• _PROBLEM DETAILS_:
All of the entries must be output exactly as they are.

>>

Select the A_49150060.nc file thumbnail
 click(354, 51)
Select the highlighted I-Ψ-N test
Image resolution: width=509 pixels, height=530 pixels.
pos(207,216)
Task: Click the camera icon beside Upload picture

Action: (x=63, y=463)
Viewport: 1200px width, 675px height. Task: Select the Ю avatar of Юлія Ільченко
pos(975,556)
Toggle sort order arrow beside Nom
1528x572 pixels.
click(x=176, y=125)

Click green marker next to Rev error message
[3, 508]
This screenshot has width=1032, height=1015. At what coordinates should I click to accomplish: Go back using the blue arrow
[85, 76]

<<

• _WRITTEN SOLUTION_:
Select the A_49150060.nc file thumbnail
 click(354, 51)
Select the highlighted I-Ψ-N test
Image resolution: width=509 pixels, height=530 pixels.
pos(207,216)
Task: Click the camera icon beside Upload picture

Action: (x=63, y=463)
Viewport: 1200px width, 675px height. Task: Select the Ю avatar of Юлія Ільченко
pos(975,556)
Toggle sort order arrow beside Nom
1528x572 pixels.
click(x=176, y=125)

Click green marker next to Rev error message
[3, 508]
This screenshot has width=1032, height=1015. At what coordinates should I click to accomplish: Go back using the blue arrow
[85, 76]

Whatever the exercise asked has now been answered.